----- Data supplied

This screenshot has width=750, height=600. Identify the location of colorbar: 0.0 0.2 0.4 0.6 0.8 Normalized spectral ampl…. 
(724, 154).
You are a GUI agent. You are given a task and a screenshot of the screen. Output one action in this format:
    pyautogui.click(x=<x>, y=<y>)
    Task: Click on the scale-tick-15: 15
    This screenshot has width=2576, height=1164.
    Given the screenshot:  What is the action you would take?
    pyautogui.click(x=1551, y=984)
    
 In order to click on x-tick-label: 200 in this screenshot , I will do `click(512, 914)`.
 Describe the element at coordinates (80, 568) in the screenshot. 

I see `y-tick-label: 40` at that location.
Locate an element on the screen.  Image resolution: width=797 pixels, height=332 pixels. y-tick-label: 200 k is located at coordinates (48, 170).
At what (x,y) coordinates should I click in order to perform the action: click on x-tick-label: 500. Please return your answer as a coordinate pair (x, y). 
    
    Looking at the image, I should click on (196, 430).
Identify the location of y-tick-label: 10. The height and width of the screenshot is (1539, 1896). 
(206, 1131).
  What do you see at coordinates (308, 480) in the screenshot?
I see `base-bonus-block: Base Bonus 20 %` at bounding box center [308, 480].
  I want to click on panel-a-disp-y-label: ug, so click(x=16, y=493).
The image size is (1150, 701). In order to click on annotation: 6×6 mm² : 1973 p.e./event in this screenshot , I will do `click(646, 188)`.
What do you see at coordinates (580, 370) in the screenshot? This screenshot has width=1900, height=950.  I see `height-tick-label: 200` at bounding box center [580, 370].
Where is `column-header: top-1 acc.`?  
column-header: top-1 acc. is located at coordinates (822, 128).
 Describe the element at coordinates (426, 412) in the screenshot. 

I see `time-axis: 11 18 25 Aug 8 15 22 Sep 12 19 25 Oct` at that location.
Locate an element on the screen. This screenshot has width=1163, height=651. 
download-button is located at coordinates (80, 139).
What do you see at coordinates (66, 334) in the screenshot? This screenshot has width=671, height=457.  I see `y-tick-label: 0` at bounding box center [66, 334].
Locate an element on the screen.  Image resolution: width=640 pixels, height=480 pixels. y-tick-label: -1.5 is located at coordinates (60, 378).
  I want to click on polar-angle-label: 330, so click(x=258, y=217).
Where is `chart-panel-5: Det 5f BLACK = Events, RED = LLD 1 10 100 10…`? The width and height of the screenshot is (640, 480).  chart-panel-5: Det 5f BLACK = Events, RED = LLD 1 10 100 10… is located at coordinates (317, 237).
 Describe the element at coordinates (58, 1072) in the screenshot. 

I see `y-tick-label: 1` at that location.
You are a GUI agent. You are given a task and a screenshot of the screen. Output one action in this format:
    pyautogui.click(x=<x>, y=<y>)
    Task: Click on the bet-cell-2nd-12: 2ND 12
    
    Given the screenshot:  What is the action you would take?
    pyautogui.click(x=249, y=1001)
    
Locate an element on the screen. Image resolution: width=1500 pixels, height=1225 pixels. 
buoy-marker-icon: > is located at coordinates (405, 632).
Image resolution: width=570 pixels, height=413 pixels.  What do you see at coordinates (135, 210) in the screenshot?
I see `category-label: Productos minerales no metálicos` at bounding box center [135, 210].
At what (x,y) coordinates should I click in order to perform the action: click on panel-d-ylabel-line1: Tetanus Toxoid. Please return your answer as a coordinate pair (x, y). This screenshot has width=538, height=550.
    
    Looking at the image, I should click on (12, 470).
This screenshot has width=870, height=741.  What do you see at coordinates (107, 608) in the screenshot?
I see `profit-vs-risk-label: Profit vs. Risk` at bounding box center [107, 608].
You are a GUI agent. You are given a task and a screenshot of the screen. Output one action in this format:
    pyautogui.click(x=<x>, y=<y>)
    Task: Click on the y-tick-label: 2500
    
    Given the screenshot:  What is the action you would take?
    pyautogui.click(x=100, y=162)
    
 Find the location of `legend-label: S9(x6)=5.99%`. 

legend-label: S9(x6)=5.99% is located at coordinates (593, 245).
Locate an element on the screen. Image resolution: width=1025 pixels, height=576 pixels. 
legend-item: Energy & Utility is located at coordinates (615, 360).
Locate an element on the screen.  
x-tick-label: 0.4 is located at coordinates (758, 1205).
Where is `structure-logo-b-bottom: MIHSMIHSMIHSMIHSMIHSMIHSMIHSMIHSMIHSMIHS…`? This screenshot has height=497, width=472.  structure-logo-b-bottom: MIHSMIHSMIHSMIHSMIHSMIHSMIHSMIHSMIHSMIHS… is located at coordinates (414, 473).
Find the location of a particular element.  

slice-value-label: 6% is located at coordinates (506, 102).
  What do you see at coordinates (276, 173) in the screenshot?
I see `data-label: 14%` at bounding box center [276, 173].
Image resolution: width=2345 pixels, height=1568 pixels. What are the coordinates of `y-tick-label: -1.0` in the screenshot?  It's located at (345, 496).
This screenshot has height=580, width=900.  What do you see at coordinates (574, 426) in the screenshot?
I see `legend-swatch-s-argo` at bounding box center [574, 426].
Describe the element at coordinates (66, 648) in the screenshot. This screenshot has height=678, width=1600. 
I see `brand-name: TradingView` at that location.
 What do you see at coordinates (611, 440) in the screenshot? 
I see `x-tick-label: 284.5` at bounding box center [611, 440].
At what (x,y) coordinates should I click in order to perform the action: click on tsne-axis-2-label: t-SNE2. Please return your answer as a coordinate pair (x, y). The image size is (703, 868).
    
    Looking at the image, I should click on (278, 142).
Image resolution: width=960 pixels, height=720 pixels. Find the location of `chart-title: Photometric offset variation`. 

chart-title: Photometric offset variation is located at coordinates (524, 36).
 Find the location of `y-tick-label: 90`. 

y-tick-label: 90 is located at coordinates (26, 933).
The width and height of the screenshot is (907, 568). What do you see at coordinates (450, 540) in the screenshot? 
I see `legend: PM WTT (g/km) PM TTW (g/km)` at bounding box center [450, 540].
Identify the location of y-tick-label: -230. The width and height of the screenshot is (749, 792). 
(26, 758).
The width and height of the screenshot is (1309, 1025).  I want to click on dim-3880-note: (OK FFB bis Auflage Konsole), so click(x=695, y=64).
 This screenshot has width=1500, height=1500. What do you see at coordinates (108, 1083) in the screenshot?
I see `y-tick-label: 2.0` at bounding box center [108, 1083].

----------

◆ **What to work on**
Copy out the material word for word, from the line containing "Locate an element on the screen. This" through the line containing "I want to click on polar-angle-label: 330, so".

◆ **Solution below**
Locate an element on the screen. This screenshot has width=1163, height=651. 
download-button is located at coordinates (80, 139).
What do you see at coordinates (66, 334) in the screenshot? This screenshot has width=671, height=457.  I see `y-tick-label: 0` at bounding box center [66, 334].
Locate an element on the screen.  Image resolution: width=640 pixels, height=480 pixels. y-tick-label: -1.5 is located at coordinates (60, 378).
  I want to click on polar-angle-label: 330, so click(x=258, y=217).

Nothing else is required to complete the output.